3. Breaks promises Shannon has never broken a material promise. She isn’t so good at not coming to conclusions before talking to me though and this has come up in previous fights when I have asked her to talk to me before concluding. She feels that I break promises I make to her-this is because i promised at one point to stop smoking pot for her and i recanted it a year later because i realised i didn't want to continue to do that anymore because it wasn't an honest choice of what i wanted and it only made me distance myself more from the very few people that are a part of my support system(by the way these are hardworking prioritizing people with full time professional careers and jobs and goals, not tv watching/video game junkies trapped in a smoke filled room on a couch who just sit around smoking all day...like i said, they just socialize with a joint like they would with a glass of wine or a cup of coffee at a cafe). She suspects occasionally that I still talk shit to my friends about her, that I don’t make her a priority as much as I say I do, and that I only say things to appease her in the moment.

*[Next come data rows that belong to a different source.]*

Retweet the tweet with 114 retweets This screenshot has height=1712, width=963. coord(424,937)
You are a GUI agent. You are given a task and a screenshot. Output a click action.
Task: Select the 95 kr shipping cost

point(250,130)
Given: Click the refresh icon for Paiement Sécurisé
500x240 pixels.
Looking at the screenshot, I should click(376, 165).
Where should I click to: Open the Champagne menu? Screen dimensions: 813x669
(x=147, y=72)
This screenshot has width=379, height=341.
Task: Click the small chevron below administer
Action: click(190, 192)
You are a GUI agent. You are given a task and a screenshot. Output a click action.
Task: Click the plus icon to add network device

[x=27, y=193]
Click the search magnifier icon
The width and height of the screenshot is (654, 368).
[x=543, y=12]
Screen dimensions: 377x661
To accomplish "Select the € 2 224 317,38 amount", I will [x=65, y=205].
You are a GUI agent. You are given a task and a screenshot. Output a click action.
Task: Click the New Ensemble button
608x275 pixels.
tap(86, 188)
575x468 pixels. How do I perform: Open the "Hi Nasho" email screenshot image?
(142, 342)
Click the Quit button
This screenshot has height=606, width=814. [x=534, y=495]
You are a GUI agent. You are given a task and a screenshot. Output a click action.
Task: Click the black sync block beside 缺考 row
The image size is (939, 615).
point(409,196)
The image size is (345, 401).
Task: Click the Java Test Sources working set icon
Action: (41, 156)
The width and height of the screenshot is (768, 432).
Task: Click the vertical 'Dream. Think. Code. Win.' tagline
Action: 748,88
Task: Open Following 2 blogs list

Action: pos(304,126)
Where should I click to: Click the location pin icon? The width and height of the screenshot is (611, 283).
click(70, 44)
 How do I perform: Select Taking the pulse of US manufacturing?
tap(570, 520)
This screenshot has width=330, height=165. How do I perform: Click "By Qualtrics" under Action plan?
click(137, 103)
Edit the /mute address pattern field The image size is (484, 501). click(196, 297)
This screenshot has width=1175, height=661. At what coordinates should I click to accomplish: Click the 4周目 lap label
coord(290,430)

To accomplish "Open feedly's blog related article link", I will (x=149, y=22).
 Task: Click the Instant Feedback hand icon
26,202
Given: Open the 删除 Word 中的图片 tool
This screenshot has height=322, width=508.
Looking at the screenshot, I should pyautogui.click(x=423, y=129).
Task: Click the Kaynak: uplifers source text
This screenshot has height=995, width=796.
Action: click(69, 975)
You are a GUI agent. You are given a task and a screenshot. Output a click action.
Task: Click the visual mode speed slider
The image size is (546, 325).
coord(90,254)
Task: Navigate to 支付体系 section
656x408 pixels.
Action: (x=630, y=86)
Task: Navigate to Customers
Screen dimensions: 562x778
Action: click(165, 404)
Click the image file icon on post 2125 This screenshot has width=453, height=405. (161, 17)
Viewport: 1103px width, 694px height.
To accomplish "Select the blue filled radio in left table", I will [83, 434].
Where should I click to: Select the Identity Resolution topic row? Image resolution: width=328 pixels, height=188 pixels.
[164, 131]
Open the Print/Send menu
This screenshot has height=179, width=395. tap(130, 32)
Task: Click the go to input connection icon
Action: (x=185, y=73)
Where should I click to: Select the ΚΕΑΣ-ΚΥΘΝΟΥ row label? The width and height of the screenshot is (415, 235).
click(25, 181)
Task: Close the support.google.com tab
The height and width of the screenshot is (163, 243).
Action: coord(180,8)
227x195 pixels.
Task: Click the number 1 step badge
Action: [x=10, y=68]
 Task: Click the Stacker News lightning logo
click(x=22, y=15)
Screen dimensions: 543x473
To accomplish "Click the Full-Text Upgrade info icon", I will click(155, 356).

Despite my efforts of being conservative with my time and talk with my friends and daily trying to come up with ideas on how we can enjoy each other’s company she expresses her irritation more then appreciation for me being in her life.

4. Cheats on you I have never cheated on her and I believe she hasn’t cheated on me.

5. Does not challenge you mentally She emotionally challenges me. She has challenged my thoughts politically and I have opened myself up to different perspectives, so in that sense I feel she challenges me mentally-although I don’t express my view points on politics because her criticism makes me feel uncomfortable. I wouldn’t say that she has challenged me mentally on any of my personal interests of acting, art, theatre, queerness, or social perspectives. She often talks about college as being a waste of time because liberal educators are only trying to feed you in to believing their viewpoints and my own educational endeavors on Buddhism and Spirituality has been critiqued as me just living in lala land.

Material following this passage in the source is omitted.